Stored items
____________________
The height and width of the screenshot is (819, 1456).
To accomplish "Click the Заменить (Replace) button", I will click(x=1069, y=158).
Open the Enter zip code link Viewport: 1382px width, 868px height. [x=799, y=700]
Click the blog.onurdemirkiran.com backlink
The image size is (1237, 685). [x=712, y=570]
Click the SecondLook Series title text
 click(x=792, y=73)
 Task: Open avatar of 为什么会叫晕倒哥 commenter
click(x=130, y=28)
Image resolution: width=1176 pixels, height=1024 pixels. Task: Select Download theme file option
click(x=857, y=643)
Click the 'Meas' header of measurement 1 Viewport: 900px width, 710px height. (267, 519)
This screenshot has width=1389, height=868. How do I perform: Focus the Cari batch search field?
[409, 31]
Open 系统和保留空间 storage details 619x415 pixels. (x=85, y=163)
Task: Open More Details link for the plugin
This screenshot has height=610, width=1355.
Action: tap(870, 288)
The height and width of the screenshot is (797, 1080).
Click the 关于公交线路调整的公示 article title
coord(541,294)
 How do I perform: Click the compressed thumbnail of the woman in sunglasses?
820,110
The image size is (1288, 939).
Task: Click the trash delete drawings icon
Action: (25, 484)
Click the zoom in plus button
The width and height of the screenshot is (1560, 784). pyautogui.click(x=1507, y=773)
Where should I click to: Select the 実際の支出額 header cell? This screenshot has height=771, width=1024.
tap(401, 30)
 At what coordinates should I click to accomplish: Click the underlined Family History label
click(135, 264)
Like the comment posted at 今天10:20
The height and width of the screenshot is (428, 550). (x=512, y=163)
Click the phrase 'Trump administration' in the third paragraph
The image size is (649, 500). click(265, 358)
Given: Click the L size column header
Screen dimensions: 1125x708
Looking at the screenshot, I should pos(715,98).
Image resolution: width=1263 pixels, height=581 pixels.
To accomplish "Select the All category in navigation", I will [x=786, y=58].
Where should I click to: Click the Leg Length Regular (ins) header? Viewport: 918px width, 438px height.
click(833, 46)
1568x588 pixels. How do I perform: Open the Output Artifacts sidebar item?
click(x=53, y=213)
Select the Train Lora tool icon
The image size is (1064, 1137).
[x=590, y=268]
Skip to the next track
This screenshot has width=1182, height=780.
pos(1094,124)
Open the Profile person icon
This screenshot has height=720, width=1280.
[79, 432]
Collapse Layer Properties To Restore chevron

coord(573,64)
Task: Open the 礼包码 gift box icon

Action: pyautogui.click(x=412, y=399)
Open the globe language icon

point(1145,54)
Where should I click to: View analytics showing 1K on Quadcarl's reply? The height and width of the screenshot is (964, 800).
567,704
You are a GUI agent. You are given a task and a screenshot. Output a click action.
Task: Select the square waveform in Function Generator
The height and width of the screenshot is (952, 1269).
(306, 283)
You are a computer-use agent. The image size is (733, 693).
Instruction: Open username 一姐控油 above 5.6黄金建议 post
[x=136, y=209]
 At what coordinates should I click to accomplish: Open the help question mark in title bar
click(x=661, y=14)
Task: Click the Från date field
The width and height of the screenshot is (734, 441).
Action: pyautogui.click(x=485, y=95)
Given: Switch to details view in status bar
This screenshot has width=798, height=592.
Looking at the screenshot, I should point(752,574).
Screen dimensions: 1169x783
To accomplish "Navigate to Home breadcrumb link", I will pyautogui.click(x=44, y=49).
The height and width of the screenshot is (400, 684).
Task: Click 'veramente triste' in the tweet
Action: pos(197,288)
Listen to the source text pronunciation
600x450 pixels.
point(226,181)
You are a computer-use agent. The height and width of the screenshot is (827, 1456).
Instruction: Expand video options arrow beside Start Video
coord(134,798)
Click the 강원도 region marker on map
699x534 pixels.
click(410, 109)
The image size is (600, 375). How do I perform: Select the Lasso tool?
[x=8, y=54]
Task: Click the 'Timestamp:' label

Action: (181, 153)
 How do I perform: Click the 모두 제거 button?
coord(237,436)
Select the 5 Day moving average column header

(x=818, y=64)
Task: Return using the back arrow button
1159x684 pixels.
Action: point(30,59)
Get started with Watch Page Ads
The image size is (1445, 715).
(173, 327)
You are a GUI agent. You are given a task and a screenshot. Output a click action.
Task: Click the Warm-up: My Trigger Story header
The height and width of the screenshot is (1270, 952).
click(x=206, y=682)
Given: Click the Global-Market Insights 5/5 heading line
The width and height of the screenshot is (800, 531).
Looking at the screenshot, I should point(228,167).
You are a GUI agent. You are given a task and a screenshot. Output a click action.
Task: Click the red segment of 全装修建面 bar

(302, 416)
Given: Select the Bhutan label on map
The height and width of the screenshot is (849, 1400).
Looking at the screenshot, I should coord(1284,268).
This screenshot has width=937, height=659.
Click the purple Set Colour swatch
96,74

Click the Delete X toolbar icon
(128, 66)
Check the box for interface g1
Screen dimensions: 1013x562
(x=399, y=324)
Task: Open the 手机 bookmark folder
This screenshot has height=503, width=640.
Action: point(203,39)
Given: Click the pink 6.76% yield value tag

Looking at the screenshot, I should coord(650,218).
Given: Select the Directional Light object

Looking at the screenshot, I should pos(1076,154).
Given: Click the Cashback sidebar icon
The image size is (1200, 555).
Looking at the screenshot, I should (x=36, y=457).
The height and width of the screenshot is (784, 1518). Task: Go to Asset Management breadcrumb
____________________
All of the data above needs to be retyped exactly, with each line as it stands.

» **Task response**:
The height and width of the screenshot is (819, 1456).
To accomplish "Click the Заменить (Replace) button", I will click(x=1069, y=158).
Open the Enter zip code link Viewport: 1382px width, 868px height. [x=799, y=700]
Click the blog.onurdemirkiran.com backlink
The image size is (1237, 685). [x=712, y=570]
Click the SecondLook Series title text
 click(x=792, y=73)
 Task: Open avatar of 为什么会叫晕倒哥 commenter
click(x=130, y=28)
Image resolution: width=1176 pixels, height=1024 pixels. Task: Select Download theme file option
click(x=857, y=643)
Click the 'Meas' header of measurement 1 Viewport: 900px width, 710px height. (267, 519)
This screenshot has width=1389, height=868. How do I perform: Focus the Cari batch search field?
[409, 31]
Open 系统和保留空间 storage details 619x415 pixels. (x=85, y=163)
Task: Open More Details link for the plugin
This screenshot has height=610, width=1355.
Action: tap(870, 288)
The height and width of the screenshot is (797, 1080).
Click the 关于公交线路调整的公示 article title
coord(541,294)
 How do I perform: Click the compressed thumbnail of the woman in sunglasses?
820,110
The image size is (1288, 939).
Task: Click the trash delete drawings icon
Action: (25, 484)
Click the zoom in plus button
The width and height of the screenshot is (1560, 784). pyautogui.click(x=1507, y=773)
Where should I click to: Select the 実際の支出額 header cell? This screenshot has height=771, width=1024.
tap(401, 30)
 At what coordinates should I click to accomplish: Click the underlined Family History label
click(135, 264)
Like the comment posted at 今天10:20
The height and width of the screenshot is (428, 550). (x=512, y=163)
Click the phrase 'Trump administration' in the third paragraph
The image size is (649, 500). click(265, 358)
Given: Click the L size column header
Screen dimensions: 1125x708
Looking at the screenshot, I should pos(715,98).
Image resolution: width=1263 pixels, height=581 pixels.
To accomplish "Select the All category in navigation", I will [x=786, y=58].
Where should I click to: Click the Leg Length Regular (ins) header? Viewport: 918px width, 438px height.
click(833, 46)
1568x588 pixels. How do I perform: Open the Output Artifacts sidebar item?
click(x=53, y=213)
Select the Train Lora tool icon
The image size is (1064, 1137).
[x=590, y=268]
Skip to the next track
This screenshot has width=1182, height=780.
pos(1094,124)
Open the Profile person icon
This screenshot has height=720, width=1280.
[79, 432]
Collapse Layer Properties To Restore chevron

coord(573,64)
Task: Open the 礼包码 gift box icon

Action: pyautogui.click(x=412, y=399)
Open the globe language icon

point(1145,54)
Where should I click to: View analytics showing 1K on Quadcarl's reply? The height and width of the screenshot is (964, 800).
567,704
You are a GUI agent. You are given a task and a screenshot. Output a click action.
Task: Select the square waveform in Function Generator
The height and width of the screenshot is (952, 1269).
(306, 283)
You are a computer-use agent. The image size is (733, 693).
Instruction: Open username 一姐控油 above 5.6黄金建议 post
[x=136, y=209]
 At what coordinates should I click to accomplish: Open the help question mark in title bar
click(x=661, y=14)
Task: Click the Från date field
The width and height of the screenshot is (734, 441).
Action: pyautogui.click(x=485, y=95)
Given: Switch to details view in status bar
This screenshot has width=798, height=592.
Looking at the screenshot, I should point(752,574).
Screen dimensions: 1169x783
To accomplish "Navigate to Home breadcrumb link", I will pyautogui.click(x=44, y=49).
The height and width of the screenshot is (400, 684).
Task: Click 'veramente triste' in the tweet
Action: pos(197,288)
Listen to the source text pronunciation
600x450 pixels.
point(226,181)
You are a computer-use agent. The height and width of the screenshot is (827, 1456).
Instruction: Expand video options arrow beside Start Video
coord(134,798)
Click the 강원도 region marker on map
699x534 pixels.
click(410, 109)
The image size is (600, 375). How do I perform: Select the Lasso tool?
[x=8, y=54]
Task: Click the 'Timestamp:' label

Action: (181, 153)
 How do I perform: Click the 모두 제거 button?
coord(237,436)
Select the 5 Day moving average column header

(x=818, y=64)
Task: Return using the back arrow button
1159x684 pixels.
Action: point(30,59)
Get started with Watch Page Ads
The image size is (1445, 715).
(173, 327)
You are a GUI agent. You are given a task and a screenshot. Output a click action.
Task: Click the Warm-up: My Trigger Story header
The height and width of the screenshot is (1270, 952).
click(x=206, y=682)
Given: Click the Global-Market Insights 5/5 heading line
The width and height of the screenshot is (800, 531).
Looking at the screenshot, I should point(228,167).
You are a GUI agent. You are given a task and a screenshot. Output a click action.
Task: Click the red segment of 全装修建面 bar

(302, 416)
Given: Select the Bhutan label on map
The height and width of the screenshot is (849, 1400).
Looking at the screenshot, I should coord(1284,268).
This screenshot has width=937, height=659.
Click the purple Set Colour swatch
96,74

Click the Delete X toolbar icon
(128, 66)
Check the box for interface g1
Screen dimensions: 1013x562
(x=399, y=324)
Task: Open the 手机 bookmark folder
This screenshot has height=503, width=640.
Action: point(203,39)
Given: Click the pink 6.76% yield value tag

Looking at the screenshot, I should coord(650,218).
Given: Select the Directional Light object

Looking at the screenshot, I should pos(1076,154).
Given: Click the Cashback sidebar icon
The image size is (1200, 555).
Looking at the screenshot, I should (x=36, y=457).
The height and width of the screenshot is (784, 1518). Task: Go to Asset Management breadcrumb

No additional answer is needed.